The solution requires detecting when the situation comes to a freeze, so we have to compare two snapshots to spot differences. How about a printable version of the matrix?

sub printable ($field) { $field».join('').join("\n") }

As I probably already said, I love the hyperoperator to apply a single operation onto each element of a listy thing (like ».join('') here).

The main logic is the following: we keep a $pre snapshot from the previous step (initialized with the starting state), do one full step, take another snapshot and exit the loop if they are the same.

sub part1 ($inputs) {
   my $steps = 0;
   my $pre = printable($inputs);
   loop {
      step($inputs);
      my $post = printable($inputs);
      last if $pre eq $post;
      $pre = $post;
      ++$steps;
   }
   return $steps + 1;
}

I definitely remember thinking that the freezing step happens one step before what we are requested in the puzzle. If I come to a halt at step 57, I’ll figure this out in step 58. Somehow I felt that the required output did not make justice to the whole situation, and this is quite evident from the coding: ++$steps appears after the exit condition for the loop, and the return value is $steps + 1.
:::
Work required — Continue the write-up on detecting when the matrix freezes, picking up after its last sentence.

Recorded data —
:::
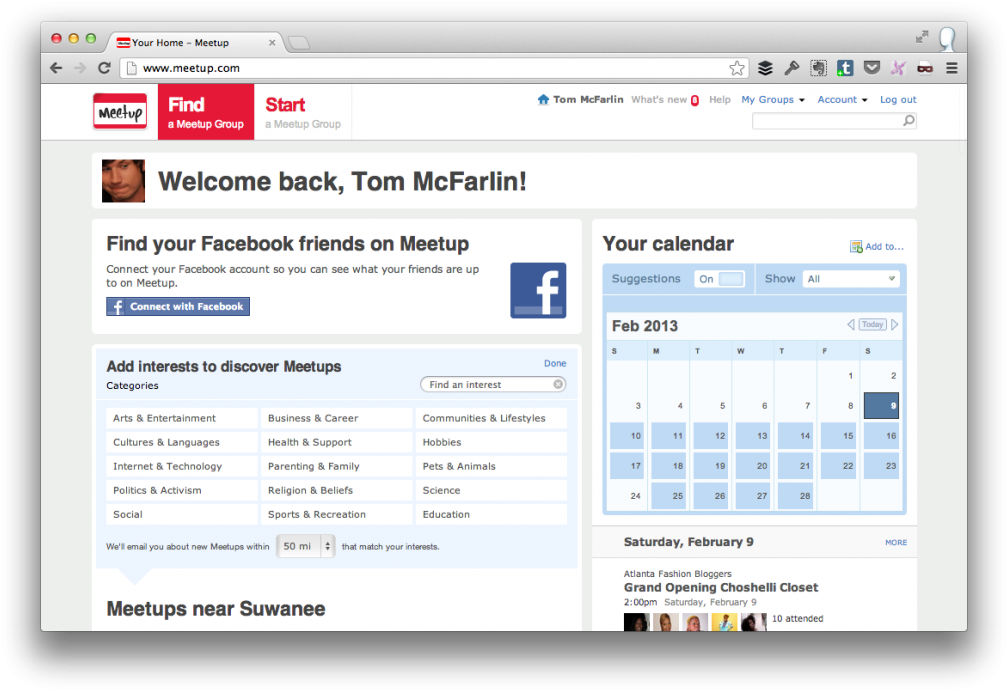Open the Account dropdown menu

(x=842, y=100)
:::
Result of this task —
I could have simplified the whole thing like this instead:

sub part1 ($inputs) {
   my $steps = 0;
   my $pre = printable($inputs);
   loop {
      step($inputs);
      ++$steps;
      my $post = printable($inputs);
      return $steps if $pre eq $post;
      $pre = $post;
   }
}

but I chose not to. This is my coding protest towards what I considered an injust formulation of the expectations. Those poor sea cucumbers grind to a halt one step before! How is it possible that I’m the only one seeing it?!?

Well well… maybe I was a bit taken by this. Where was I?

I decided to give an indication that there was nothing more to this puzzle, with a little citation from The Matrix. At the end of the day, we’re dealing with a matrix of characters, right?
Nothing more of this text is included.